I’m working up to hiring a new member of the Snedden Campbell team. Between writing a specification for the role and staring into space, I read over some of the stuff that I’ve written in the blog since last summer to see if there was anything that I could cut and paste.
Going back to July, one of my first pieces was essentially about why I’m fantastic and the industry that I’m in doesn’t meet my high standards. (http://www.sneddencampbell.co.uk/blog/we-need-to-talk/ if you’re interested).
The piece kicked off some recurring themes, my dad being a clockmaker for instance. I’ve had a lot of mileage from that one. Because my dad chose to repair clocks for a living when everyone was buying electric clocks or even, god help us, using the digital clock on their cooker to tell time, as a family we were not exactly rolling in it. In later blog posts this has consequences, not least me having to catch fish for a living and ending up with hands like leather. It also meant that any risk I took in business wasn’t backstopped by wealthy family members (I’m looking at you Branson). A decent psychiatrist would have enough for a two-day seminar with all the material I’ve written on this topic.

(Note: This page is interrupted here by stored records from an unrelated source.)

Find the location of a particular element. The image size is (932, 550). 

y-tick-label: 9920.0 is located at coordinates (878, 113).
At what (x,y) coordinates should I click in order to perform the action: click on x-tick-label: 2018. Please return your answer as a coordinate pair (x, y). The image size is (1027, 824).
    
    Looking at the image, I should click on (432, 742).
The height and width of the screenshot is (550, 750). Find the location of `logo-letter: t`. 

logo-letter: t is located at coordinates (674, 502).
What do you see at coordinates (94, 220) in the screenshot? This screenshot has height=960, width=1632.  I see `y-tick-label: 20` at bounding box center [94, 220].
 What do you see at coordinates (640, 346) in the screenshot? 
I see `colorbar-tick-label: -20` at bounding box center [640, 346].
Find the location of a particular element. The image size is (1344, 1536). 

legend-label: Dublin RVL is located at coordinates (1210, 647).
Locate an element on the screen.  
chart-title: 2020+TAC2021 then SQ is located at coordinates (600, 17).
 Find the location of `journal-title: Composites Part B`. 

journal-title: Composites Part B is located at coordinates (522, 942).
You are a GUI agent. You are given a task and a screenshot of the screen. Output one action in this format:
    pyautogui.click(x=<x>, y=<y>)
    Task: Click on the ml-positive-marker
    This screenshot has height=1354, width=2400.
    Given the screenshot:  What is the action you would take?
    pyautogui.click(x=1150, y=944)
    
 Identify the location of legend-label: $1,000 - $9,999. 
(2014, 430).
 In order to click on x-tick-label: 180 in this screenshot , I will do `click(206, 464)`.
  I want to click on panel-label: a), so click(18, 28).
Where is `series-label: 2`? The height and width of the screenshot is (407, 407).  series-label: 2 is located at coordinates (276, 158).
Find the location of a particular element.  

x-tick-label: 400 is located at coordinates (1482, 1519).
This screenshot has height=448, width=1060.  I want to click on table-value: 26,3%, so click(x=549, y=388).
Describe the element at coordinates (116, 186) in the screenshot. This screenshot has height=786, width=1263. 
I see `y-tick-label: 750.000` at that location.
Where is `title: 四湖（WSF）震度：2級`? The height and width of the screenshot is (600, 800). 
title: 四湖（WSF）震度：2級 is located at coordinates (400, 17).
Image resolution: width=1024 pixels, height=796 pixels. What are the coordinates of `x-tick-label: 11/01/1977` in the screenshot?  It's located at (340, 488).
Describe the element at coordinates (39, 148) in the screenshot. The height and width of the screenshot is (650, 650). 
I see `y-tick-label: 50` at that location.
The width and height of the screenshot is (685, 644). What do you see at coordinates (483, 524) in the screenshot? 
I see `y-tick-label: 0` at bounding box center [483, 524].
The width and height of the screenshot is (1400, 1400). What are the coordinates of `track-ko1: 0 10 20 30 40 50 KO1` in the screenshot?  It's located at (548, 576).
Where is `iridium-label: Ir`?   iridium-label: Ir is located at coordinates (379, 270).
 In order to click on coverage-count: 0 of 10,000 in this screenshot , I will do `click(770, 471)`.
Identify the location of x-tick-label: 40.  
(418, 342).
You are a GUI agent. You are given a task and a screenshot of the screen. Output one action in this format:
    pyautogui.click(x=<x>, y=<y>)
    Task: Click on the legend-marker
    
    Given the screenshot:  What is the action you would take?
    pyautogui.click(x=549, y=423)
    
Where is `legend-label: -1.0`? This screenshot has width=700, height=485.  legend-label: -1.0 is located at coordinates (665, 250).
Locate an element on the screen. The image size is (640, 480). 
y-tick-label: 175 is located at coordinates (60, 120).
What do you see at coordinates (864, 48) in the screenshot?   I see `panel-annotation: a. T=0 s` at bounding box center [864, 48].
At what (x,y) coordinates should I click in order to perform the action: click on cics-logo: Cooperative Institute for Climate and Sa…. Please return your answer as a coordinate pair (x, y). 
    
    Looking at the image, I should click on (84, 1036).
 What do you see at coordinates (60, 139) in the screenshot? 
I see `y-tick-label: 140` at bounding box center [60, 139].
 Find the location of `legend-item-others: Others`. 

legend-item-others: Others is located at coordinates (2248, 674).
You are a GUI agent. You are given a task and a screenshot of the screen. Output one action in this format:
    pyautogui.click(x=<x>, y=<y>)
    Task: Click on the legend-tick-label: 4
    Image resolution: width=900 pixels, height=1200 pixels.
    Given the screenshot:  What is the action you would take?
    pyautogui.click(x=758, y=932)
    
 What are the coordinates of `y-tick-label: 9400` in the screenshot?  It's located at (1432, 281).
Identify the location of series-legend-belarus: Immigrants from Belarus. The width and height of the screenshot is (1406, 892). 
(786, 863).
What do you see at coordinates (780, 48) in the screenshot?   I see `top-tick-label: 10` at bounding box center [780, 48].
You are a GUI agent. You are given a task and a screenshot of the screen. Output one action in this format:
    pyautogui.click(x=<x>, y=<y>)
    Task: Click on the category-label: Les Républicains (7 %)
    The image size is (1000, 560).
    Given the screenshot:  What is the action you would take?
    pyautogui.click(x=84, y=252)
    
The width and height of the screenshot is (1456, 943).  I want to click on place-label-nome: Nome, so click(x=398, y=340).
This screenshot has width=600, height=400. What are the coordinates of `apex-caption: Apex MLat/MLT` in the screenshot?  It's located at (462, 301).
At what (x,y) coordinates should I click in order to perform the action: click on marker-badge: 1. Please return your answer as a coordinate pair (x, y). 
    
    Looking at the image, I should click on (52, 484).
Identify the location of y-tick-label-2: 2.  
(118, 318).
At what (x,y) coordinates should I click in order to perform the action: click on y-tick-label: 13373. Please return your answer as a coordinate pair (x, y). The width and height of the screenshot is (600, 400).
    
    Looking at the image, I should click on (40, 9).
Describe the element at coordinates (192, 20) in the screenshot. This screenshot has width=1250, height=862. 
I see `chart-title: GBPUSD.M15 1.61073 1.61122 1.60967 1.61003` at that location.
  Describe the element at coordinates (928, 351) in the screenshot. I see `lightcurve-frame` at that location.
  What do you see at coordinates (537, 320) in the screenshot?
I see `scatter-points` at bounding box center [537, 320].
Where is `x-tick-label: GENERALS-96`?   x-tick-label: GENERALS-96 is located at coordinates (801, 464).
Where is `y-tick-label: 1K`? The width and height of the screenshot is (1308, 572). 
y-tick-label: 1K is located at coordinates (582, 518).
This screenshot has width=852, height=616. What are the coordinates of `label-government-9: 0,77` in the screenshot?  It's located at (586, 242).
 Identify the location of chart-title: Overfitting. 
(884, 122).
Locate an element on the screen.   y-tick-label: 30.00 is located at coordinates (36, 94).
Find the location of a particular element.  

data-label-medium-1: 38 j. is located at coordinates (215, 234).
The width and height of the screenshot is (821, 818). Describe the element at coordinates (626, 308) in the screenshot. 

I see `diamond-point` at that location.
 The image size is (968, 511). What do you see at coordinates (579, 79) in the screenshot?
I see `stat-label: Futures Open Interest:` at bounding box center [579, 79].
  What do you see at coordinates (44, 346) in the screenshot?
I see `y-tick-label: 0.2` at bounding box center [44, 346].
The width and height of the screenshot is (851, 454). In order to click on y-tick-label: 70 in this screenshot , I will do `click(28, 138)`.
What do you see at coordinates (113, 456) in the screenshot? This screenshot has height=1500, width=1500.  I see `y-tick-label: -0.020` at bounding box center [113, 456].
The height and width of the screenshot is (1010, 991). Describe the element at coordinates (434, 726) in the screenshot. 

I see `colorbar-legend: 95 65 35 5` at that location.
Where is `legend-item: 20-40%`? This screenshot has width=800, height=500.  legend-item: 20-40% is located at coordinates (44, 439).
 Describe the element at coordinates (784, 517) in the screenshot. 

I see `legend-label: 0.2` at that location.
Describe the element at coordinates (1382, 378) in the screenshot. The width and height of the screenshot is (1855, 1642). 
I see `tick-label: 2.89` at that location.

The other theme is one that I haven’t really written so passionately about. That is the hellscape that is other recruiters.
Of course, once you start hiring people for your business the only real source for them is going to be those who work for what I might loosely call the competition. And it is very much the case that you can’t say that on the one hand the industry is rubbish and on the other, you can only work for me if you have a lot of experience in the industry. A paradox of my own making.
Anyway, as I write my specification and begin to research possible candidates, there’s an imperative to be clear on a number of issues. For instance, business strategy to new people. Why should anyone work for me rather than wherever they are now?
My original strategy when I started up Snedden Campbell was to make it not be like the places I had worked for before that I didn’t like. Now, that’s fair enough but there has to be a positive reason for doing things as well. I believe passionately that we’re amongst the best medtech headhunters in Europe. Easy to say but how do you prove that to a sceptical candidate and keep proving it over time so that they will stay with you? How do we make sure that we are the default choice for current and potential clients when they want to find the best senior medtech people?
And there’s more. I hate targets and key performance indicators with a vengeance. You can quickly tell if someone generally knows what they’re doing based on the daily stats that our system records but our trade is such that individual quarters are wildly variable. The reality is that in search it’s difficult to assess personal performance until you have two or three year’s worth of data on someone.
We have high standards but does that mean that we aren’t open to learning from the experience of our new hires? Well, obviously not. If I’m paying someone a salary I’m keen to learn as much as I can from them in return for all that cash. Does the new person get to help develop strategy – of course otherwise why hire them?
What if I start behaving like my old bosses? Having a good old panic and shouting at everyone. Not going to happen obviously.
And then there’s the written work. As a breed, we recruiters just don’t seem to be very good at writing anything that you might actually want to read. How do I test for that? Do I get them to write 500 words on something that I can publish on here? Actually, that’s not a bad idea…
Oh, what about sector experience? How many headhunters out there actually have useful knowledge of medical technology? It’s got to be more than 20, hasn’t it?
And then there are the really crucial questions. What if I find the perfect candidate but they’ve never heard of Father Ted or can’t complete the line “Nobody expects the Spanish Inquisition…”? What if they insist on talking about football!